The mathematical and runtime complexity comparisons between the LFSR- and Trivium-based DOSC of the other size benchmarks are shown in
Figure 11. The number of clauses generated by both the LFSR and Trivium methods shows an exponential increase with bit-length. However, our symbolic execution approach reduces the mathematical complexity by approximately 75%. The runtime results also demonstrate the effectiveness of the countermeasures when using Trivium for the DOSC. Both SAT solvers time out after 24 h when attempting traditional SAT-based attacks on 64-bit benchmarks. In contrast, DOSCrack, enhanced by our symbolic execution, achieves a great reduced runtime by completing in 49.6 min with the CryptoMiniSAT solver and 54.7 min with the Grasp solver. It is important to note that this runtime reflects only the time required to solve the symbolic equation system once and derive the candidate key space initially. To fully execute DOSCrack, multiple iterations are needed to generate additional symbolic equations, which will further increase the runtime.
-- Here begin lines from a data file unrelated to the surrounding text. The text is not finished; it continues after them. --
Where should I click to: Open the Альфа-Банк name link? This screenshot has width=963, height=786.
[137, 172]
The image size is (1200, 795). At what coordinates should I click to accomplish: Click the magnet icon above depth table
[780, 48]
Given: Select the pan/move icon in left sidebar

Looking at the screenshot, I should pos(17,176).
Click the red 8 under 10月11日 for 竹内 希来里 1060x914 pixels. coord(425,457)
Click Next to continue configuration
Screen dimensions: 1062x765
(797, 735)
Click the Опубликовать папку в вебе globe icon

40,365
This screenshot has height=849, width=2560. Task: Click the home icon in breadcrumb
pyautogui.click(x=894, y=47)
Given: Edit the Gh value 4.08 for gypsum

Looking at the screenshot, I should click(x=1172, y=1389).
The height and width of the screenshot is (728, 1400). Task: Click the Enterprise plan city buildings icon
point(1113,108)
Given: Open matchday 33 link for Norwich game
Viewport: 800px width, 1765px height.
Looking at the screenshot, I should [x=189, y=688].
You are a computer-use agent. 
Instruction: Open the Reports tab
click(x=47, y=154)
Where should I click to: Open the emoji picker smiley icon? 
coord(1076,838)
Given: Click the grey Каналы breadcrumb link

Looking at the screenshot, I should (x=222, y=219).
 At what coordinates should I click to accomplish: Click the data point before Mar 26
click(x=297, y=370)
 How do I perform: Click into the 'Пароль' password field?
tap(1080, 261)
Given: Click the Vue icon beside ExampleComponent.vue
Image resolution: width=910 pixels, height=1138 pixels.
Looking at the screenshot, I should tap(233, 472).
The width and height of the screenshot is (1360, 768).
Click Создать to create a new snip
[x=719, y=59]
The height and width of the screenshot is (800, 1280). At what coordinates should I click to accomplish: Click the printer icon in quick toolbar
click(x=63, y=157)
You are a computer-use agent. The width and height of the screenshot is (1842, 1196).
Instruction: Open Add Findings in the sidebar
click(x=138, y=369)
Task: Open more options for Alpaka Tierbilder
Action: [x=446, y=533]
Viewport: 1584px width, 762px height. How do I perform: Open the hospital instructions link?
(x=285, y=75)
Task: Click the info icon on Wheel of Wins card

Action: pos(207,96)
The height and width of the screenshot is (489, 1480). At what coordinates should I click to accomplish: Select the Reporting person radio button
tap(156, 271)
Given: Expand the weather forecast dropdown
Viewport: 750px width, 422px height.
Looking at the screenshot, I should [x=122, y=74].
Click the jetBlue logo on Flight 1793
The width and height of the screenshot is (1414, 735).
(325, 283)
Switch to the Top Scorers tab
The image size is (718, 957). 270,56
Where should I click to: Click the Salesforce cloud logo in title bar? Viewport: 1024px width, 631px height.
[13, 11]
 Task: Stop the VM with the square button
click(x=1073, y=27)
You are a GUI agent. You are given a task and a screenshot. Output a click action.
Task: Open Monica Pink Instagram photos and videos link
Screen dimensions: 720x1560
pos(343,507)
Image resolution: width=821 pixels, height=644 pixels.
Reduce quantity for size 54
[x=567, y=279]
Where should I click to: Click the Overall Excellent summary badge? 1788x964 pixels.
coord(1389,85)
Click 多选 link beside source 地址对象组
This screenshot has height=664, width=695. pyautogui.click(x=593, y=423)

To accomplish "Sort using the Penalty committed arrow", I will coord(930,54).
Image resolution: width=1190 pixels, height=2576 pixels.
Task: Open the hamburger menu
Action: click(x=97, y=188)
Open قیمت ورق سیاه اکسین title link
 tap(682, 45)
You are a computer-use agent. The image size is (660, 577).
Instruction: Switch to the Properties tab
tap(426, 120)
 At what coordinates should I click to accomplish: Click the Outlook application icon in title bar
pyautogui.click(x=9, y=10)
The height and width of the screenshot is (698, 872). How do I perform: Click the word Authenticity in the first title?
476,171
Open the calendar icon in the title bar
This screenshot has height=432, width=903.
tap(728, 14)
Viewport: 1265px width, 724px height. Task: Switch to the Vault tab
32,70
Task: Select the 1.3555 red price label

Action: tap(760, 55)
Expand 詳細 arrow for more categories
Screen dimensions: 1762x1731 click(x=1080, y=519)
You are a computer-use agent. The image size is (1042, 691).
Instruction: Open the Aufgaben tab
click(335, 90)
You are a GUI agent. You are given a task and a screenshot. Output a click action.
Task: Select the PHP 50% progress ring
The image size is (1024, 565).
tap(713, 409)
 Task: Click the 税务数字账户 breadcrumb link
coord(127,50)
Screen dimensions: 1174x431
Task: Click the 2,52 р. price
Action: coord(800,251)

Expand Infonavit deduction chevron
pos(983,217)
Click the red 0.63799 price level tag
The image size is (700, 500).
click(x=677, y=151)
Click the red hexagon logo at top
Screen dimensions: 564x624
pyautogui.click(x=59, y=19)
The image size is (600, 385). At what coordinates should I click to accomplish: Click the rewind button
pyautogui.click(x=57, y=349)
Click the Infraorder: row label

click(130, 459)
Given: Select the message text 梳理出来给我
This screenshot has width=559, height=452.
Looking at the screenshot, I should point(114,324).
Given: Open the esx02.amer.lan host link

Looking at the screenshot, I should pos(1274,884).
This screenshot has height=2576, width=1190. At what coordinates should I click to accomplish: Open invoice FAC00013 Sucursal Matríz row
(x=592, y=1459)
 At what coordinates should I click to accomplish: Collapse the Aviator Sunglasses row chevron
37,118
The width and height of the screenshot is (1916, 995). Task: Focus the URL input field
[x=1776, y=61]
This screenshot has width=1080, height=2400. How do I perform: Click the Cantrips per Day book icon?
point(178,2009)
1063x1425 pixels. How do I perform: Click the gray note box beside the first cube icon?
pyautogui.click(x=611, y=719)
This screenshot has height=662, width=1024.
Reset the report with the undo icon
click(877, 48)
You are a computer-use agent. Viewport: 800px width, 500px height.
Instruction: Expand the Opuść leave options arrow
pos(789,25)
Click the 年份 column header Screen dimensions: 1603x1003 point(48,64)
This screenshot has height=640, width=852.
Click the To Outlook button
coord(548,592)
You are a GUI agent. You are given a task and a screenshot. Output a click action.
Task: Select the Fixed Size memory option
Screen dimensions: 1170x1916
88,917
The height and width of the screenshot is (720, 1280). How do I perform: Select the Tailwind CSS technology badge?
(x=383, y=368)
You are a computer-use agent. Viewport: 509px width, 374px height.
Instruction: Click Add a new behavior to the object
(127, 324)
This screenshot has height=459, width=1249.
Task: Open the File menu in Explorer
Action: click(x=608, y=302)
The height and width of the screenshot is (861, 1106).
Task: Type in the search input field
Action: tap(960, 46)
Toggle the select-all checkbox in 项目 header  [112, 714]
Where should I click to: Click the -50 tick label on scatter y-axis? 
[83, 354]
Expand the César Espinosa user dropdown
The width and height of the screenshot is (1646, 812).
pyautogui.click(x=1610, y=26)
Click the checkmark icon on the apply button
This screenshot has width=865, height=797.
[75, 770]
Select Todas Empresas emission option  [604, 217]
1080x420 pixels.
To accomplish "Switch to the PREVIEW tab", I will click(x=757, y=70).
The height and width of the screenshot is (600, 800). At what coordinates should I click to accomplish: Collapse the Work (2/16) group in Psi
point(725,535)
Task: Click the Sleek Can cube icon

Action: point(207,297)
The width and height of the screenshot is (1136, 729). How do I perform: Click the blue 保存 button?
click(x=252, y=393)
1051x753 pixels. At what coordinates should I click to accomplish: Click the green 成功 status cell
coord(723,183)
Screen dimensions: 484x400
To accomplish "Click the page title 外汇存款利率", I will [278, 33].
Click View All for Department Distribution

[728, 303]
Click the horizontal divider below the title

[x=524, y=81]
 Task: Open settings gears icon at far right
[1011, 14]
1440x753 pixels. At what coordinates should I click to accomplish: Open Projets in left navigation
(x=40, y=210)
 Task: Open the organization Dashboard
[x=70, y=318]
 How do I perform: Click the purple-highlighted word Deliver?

6.7. Combining DOSC and BIST
Figure 12 illustrates an architecture that integrates Built-In Self-Test (BIST) with DOSC functionality. In industry DfT application, BIST and scan chain insertion are typically implemented concurrently. Since BIST requires a test pattern generator to apply input stimuli and a response analyzer to compare the outputs, we can optimize the design by sharing the NLSFR between both the test pattern generator and the key generator for DOSC obfuscation (the seeds used by the BIST and DOSC should probably be different for security purposes).
Table 8 provides the area overhead associated with our integrated design. The results show that incorporating the DOSC architecture into the BIST results in only a 1.1% increase in area overhead, demonstrating the efficiency of our approach.
7. Summary and Future Work
In this paper, we present DOSCrack [
40], an oracle-guided attack that utilizes symbolic execution and binary clustering to break the DOSC. By applying DOSCrack on different sizes of benchmarks, our framework successfully reduced the number of key candidates and broke the 64-bit seed DOSC in 3 d 23 h, which is much more efficient compared to the time-out threshold of 10 days for traditional SAT attacks. Additionally, in our testing, the brute-force effort to rule out 1000 keys took approximately 2.5 h. This duration highlights the significantly greater complexity of the brute-force method compared to our approach. To evaluate our framework from the designers’ perspective, we proposed countermeasures to symbolic execution modeling by introducing the NLFSR trivium cipher as a random bit generator. This innovative approach significantly improves the security of the DOSC. Our Trivium-based DOSC, as a result of this integration, demonstrates higher complexity compared to a DOSC with a traditional LFSR.
Future work in this area could concentrate on developing more advanced algorithms for intelligently selecting different clusters to generate distinguishing patterns. Currently, our approach relies on iterating through various combinations of keys from different clusters to create these patterns. By enhancing the method of choosing clusters, we could significantly improve the distinctiveness of the patterns generated, thereby more effectively ruling out obfuscation keys. One promising direction for this enhancement is the development of a reinforcement learning algorithm. Such an algorithm would learn and adapt over time, based on the success of previous pattern generations, to make more informed decisions about which clusters to select. Another area on improvement is generation of independent SI/SO patterns rather than giving random ones to the oracle during the symbolic equation system step of the framework.